Exercise details: Print the records from the line containing "Viewport: 713px width, 493px" through the end of the records, copying each line exactly and omitting the pictures.

(Page and screen pointing data)
=======
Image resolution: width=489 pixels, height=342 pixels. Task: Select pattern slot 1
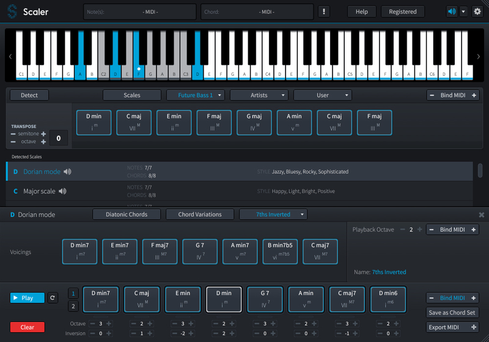(x=73, y=293)
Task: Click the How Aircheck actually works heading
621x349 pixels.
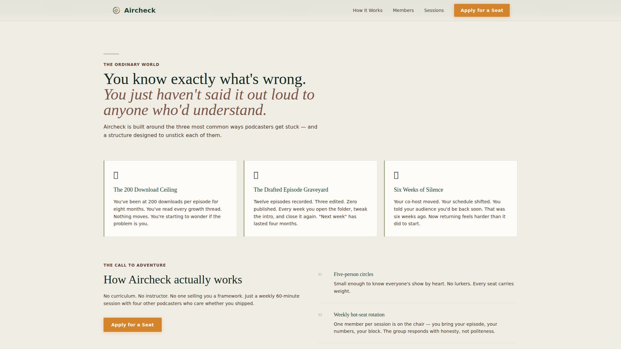Action: tap(173, 280)
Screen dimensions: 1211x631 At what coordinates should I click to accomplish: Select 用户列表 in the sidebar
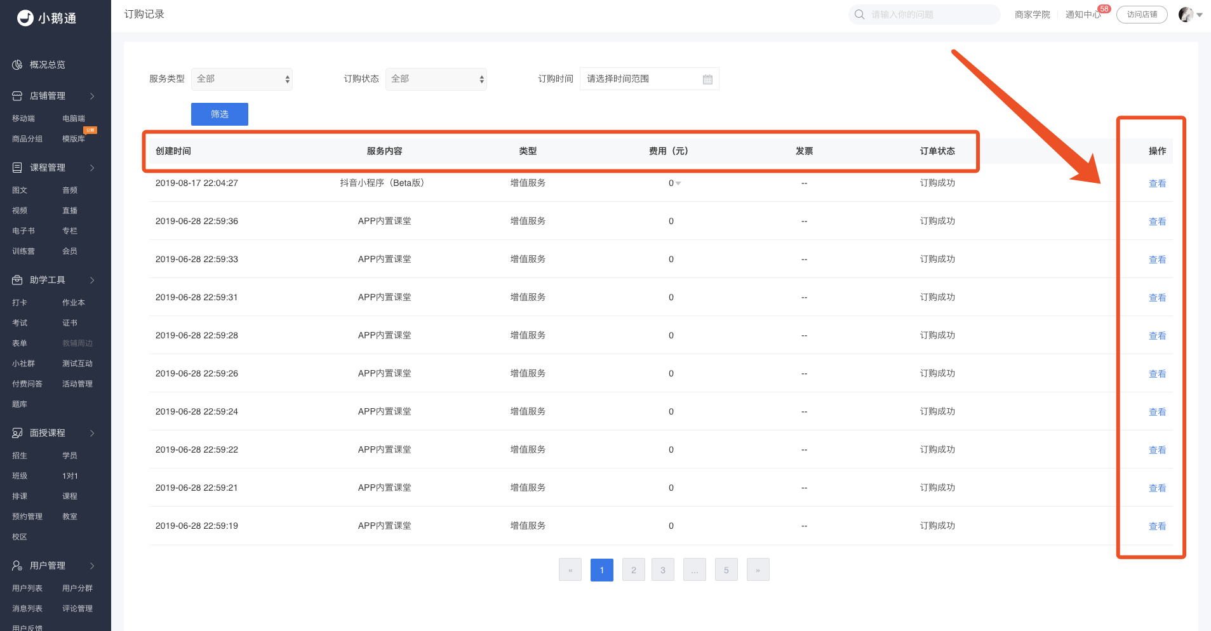coord(27,588)
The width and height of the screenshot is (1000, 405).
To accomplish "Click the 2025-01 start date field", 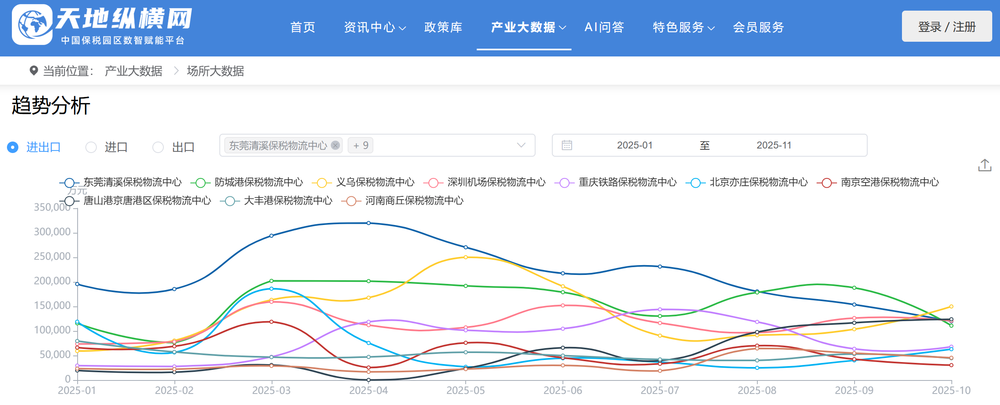I will coord(634,145).
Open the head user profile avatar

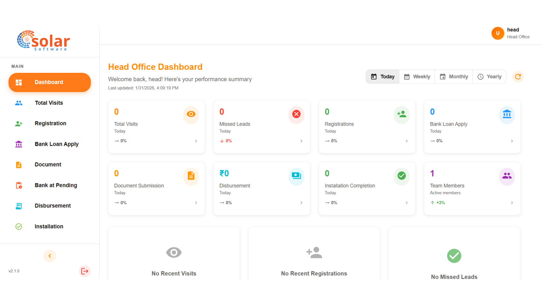(x=498, y=33)
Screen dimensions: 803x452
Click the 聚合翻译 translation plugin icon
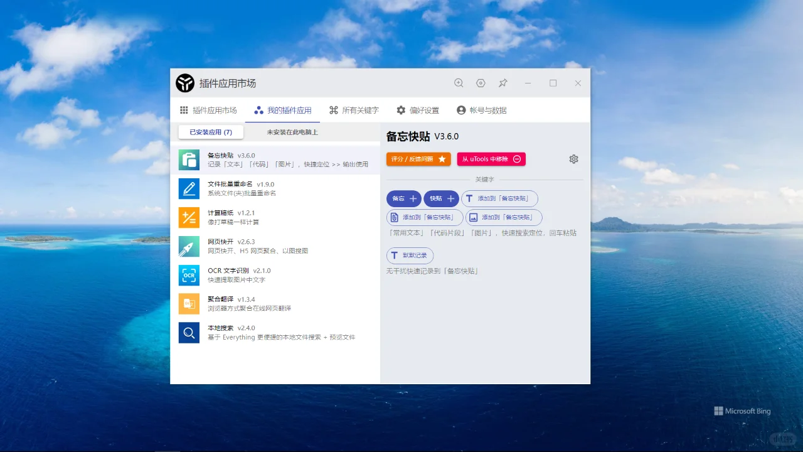pyautogui.click(x=188, y=304)
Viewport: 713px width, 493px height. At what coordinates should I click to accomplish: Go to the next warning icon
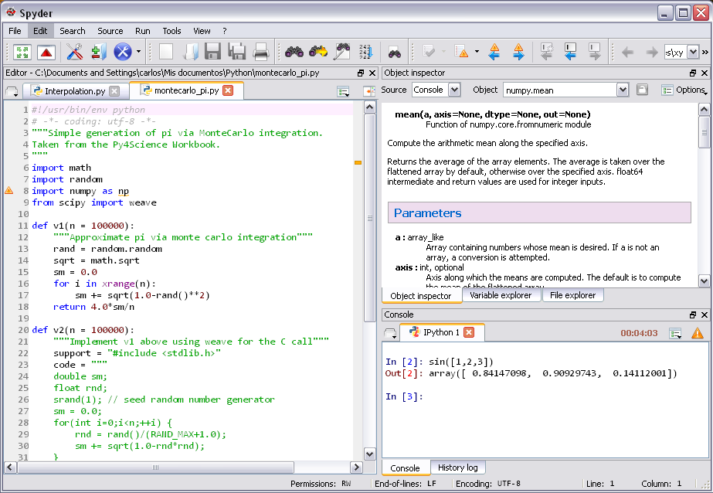coord(518,53)
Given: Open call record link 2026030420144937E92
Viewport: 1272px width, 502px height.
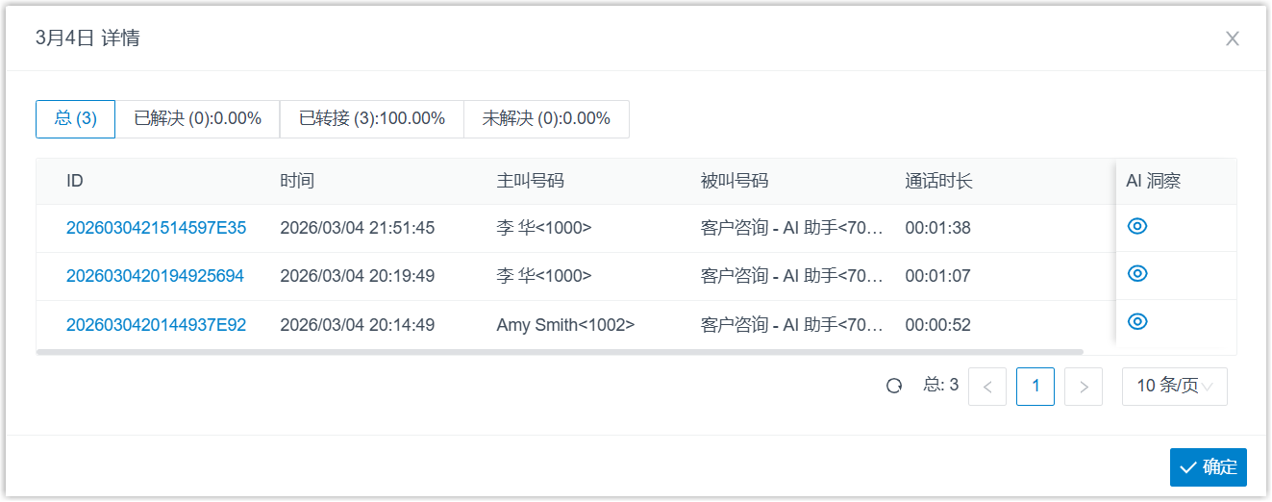Looking at the screenshot, I should point(156,325).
=======
Response to this task:
Viewport: 713px width, 493px height. At what coordinates should I click to accomplish: Go to the next warning icon
coord(518,53)
Given: Open call record link 2026030420144937E92
Viewport: 1272px width, 502px height.
Looking at the screenshot, I should point(156,325).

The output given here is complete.